Question:  Is a volunteer considered an employee?
Michelle:  Volunteers are generally not considered to be “employees”.  That said, under the Ontario Employment Standards Act, 2000, for instance, the term “employee” is broadly defined as including a person an employer allows, directly or indirectly, to perform work normally performed by an employee.  There is no definition of volunteer in the ESA.  As such, if the organization engages both volunteers and employees, it is important to ensure that volunteers are not performing the work of employees, and their roles are kept as separate and distinct as possible.  Otherwise a volunteer may be viewed as an employee and may have certain rights and entitlements under employment-related legislations.

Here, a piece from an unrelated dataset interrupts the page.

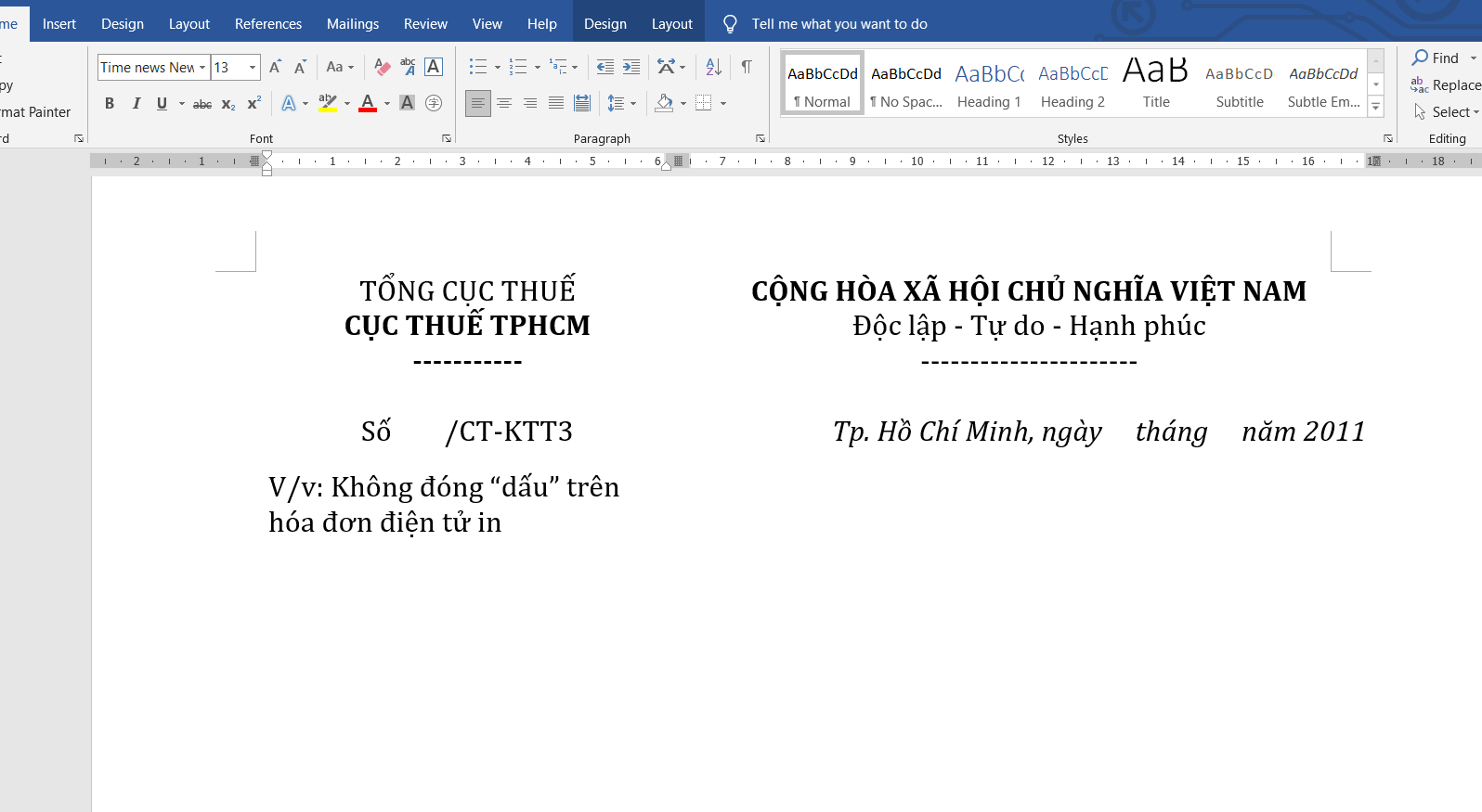Switch to the References tab
1482x812 pixels.
click(267, 24)
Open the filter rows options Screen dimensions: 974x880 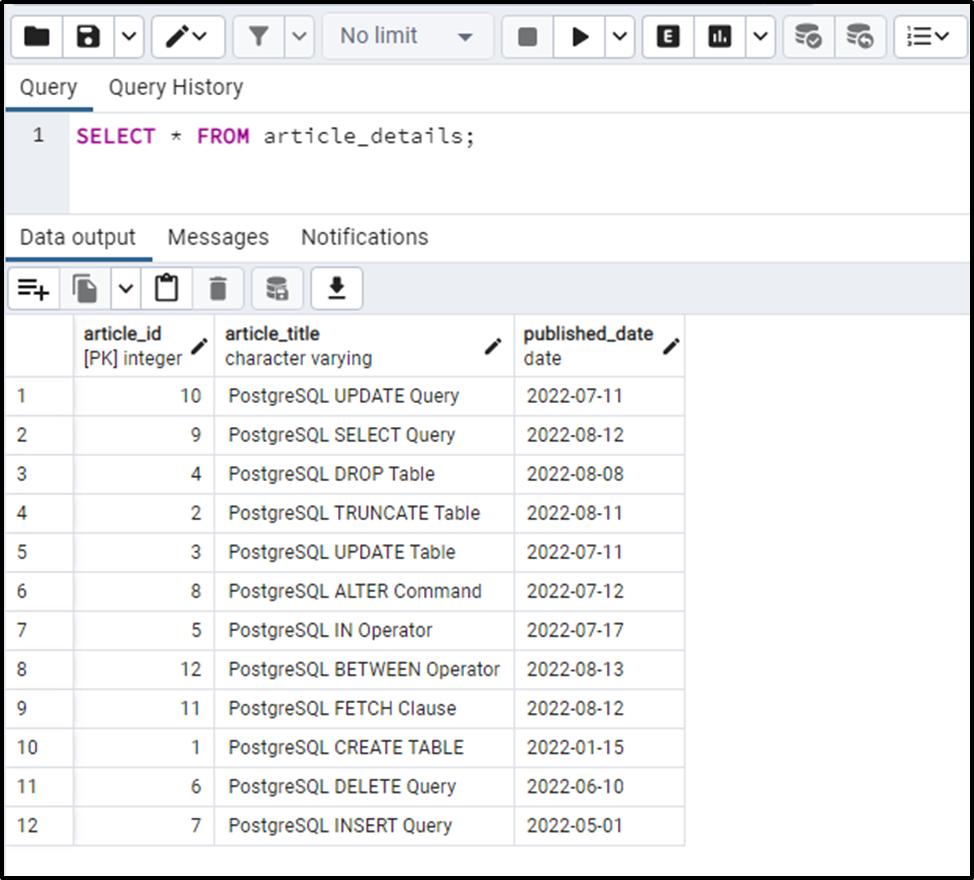[x=259, y=36]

Question:  Should there be a written agreement with a volunteer?
Michelle: Yes, having a volunteer agreement in place is recommended.  Although not conclusive, an agreement or written document which sets out the voluntary nature of the relationship will be highly persuasive. Ideally, this would be in the form of an agreement signed by both parties before any voluntary activities are commenced.  The agreement should address issues such as the activities the volunteer will perform, code of conduct, confidentiality and intellectual property ownership.

Question:  Are there any special considerations if a volunteer is a minor?
Michelle:  Yes, the organization should obtain the written consent of the minor’s parent or legal guardian.

Question:  Does an organization need to get workers’ compensation insurance for volunteers?
Michelle:  Volunteers are generally not considered workers under workers’ compensation legislation where no form of compensation is provided to the volunteer.

Question:  Are there any other concerns before organizations take on a volunteer?
Michelle:  There are a number of other concerns, and they will depend on each particular situation.  I do want to mention two important areas.  It is important for organizations to have proper screening protocols in place, and that appropriate background checks are conducted on volunteers, especially where the volunteers are working with vulnerable persons, such as children.    The second is that organizations can be held vicariously liable for the actions or omissions of volunteers.  Further, volunteers such as individuals who are members of the Board of Directors of an organization can be exposed to potential civil liability.  That being the case, it is imperative that organizations have appropriate insurance coverage in place to cover these potential liabilities.